_Problems to work on_
(1) Name every primary plating medium listed in the figure caption of the page on Shigella and shigellosis.
(2) Write the next part of the page on Shigella and shigellosis, starting after its final sentence.

___ Passage

Bacteriology at UW- Madison

The Microbial World

University of Wisconsin - Madison

Shigella and shigellosis

Shigella is a genus of the bacterial family Enterobacteriaceae. Shigellae are Gram-negative, nonmotile, non-spore forming, rod-shaped bacteria, very closely related to Escherichia coli.

Shigellosis is an infectious disease caused by various species of Shigella. People infected with Shigella develop diarrhea, fever, and stomach cramps starting a day or two after they are exposed to the bacterium. The diarrhea is often bloody. Shigellosis usually resolves in 5 to 7 days, but in some persons, especially young children and the elderly, the diarrhea can be so severe that the patient needs to be hospitalized. A severe infection with high fever may also be associated with seizures in children less than 2 years old. Some persons who are infected may have no symptoms at all, but may still teansmit the Shigella bacteria to others.

Shigella were discovered over 100 years ago by a Japanese microbiologist named Shiga, for whom the genus are named. There are four species of Shigella: boydii, dysenteriae, flexneri, and sonnei. Shigella sonnei, also known as "Group D" Shigella, accounts for over two-thirds of the shigellosis in the United States. Shigella flexneri, or "group B" Shigella, accounts for almost all of the rest. Other types of Shigella are rare in this country, although they are important causes of disease in the developing world. One type, Shigella dysenteriae type 1, causes deadly epidemics in many developing regions and nations.

Diagnosis
Determining that Shigella is the cause of the illness depends on laboratory tests that identify the bacteria in the stool of an infected person. Some of the tests may not be performed routinely, so the bacteriology laboratory should be instructed to look for the organism. The laboratory can also do tests to determine which type of Shigella is involved, and which antibiotics, if any, would be best for treatment.

Figure 1. Several media have been designed to selectively grow enteric bacteria and allow differentiation of Salmonella and Shigella from E. coli. The primary plating media shown here are eosin methylene blue (EMB) agar, MacConkey agar, ENDO agar, Hektoen enteric (HE) agar and Salmonella-Shigella (SS) agar.

Treatment
Shigellosis can usually be treated with antibiotics. The antibiotics commonly used are ampicillin, trimethoprim/sulfamethoxazole (also known as Bactrim or Septra), nalidixic acid and the fluoroquinolone, ciprofloxacin. Appropriate treatment kills the bacteria present in the gastrointestinal tract and shortens the course of the illness.

Some Shigella have become resistant to antibiotics and inappropriate use of antibiotics to treat shigellosis can actually make the organisms more resistant in the future. Persons with mild infections will usually recover quickly without antibiotic treatment. Therefore, when many persons in a community are affected by shigellosis, antibiotics are sometimes used selectively to treat only the more severe cases. Antidiarrheal agents such as loperamide (Imodium) or diphenoxylate with atropine (Lomotil) are likely to make the illness worse and should be avoided.

______
___ Extracted material

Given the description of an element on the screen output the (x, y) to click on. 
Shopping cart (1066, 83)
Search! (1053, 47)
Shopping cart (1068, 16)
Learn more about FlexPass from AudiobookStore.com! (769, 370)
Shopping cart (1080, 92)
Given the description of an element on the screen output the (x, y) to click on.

______

_Answers_
(1) Eosin methylene blue (EMB) agar, MacConkey agar, ENDO agar, Hektoen enteric (HE) agar, and Salmonella-Shigella (SS) agar.

(2)
Reiter's syndrome
Persons with diarrhea usually recover completely, although it may be several months before their bowel habits are entirely normal. About 3% of persons who are infected with Shigella flexneri  may subsequently develop pains in their joints, irritation of the eyes, and painful urination. This condition is called Reiter's syndrome. It can last for months or years, and can lead to chronic arthritis which is difficult to treat. Reiter's syndrome is a late complication of S. flexneri infection, especially in persons with a  certain genetic predisposition, namely HLA-B27.

Hemolytic Uremic Syndrome (HUS)
Hemolytic-uremic syndrome (HUS) can occur after S. dysenteriae type 1 infection. Convulsions may occur in children; the mechanism may be related to a rapid rate of temperature elevation or metabolic alterations, and is associated with the production of the Shiga toxin, which is discussed below.

Transmission

Shigella  are transmitted from an infected person to another who become infected. Shigella are present in the diarrheal stools of infected persons while they are sick and for a week or two afterwards. Most Shigella infections are the result of the bacterium passing from stools or soiled fingers of one person to the mouth of another person. This happens when basic hygiene and handwashing habits are inadequate. It is particularly likely to occur among toddlers who are not fully toilet-trained. Family members and playmates of such children are at high risk of becoming infected. The spread of Shigella from an infected person to other persons can be stopped by frequent and careful handwashing with soap, a practice that is important among all age groups.

Part of the reason for the efficiency of transmission is because a very small inoculum (10 to 200 organisms) is sufficient to cause infection. As a result, spread can easily occur by the fecal-oral route and occurs in areas where hygiene is poor. Epidemics may be foodborne or waterborne. Shigella can also be transmitted by flies.

Shigella infections may be acquired from eating food that has become contaminated by infected food handlers. Vegetables can become contaminated if they are harvested from a field with contaminated sewage or wherein infected field workers defecate. Flies can breed in infected feces and then contaminate food. Shigella infections can also be acquired by drinking or swimming in contaminated water. Water may become contaminated if sewage runs into it, or even if someone with shigellosis swims or bathes or, much less, defecates, in it.

Immunity and Vaccines

Once someone has had shigellosis, they are not likely to get infected with that specific type again for at least several years. However, they can still get infected with other types of Shigella. Presumably, this immunity is due to secretory IgA, although CMI may not be ruled out. Circulating antiboies can also be detected in immune individuals.

Currently, there is no vaccine to prevent shigellosis. However, since the virulence of Shigella is well-understood, and considering the present art of vaccine development, it seems that vaccination should be feasable.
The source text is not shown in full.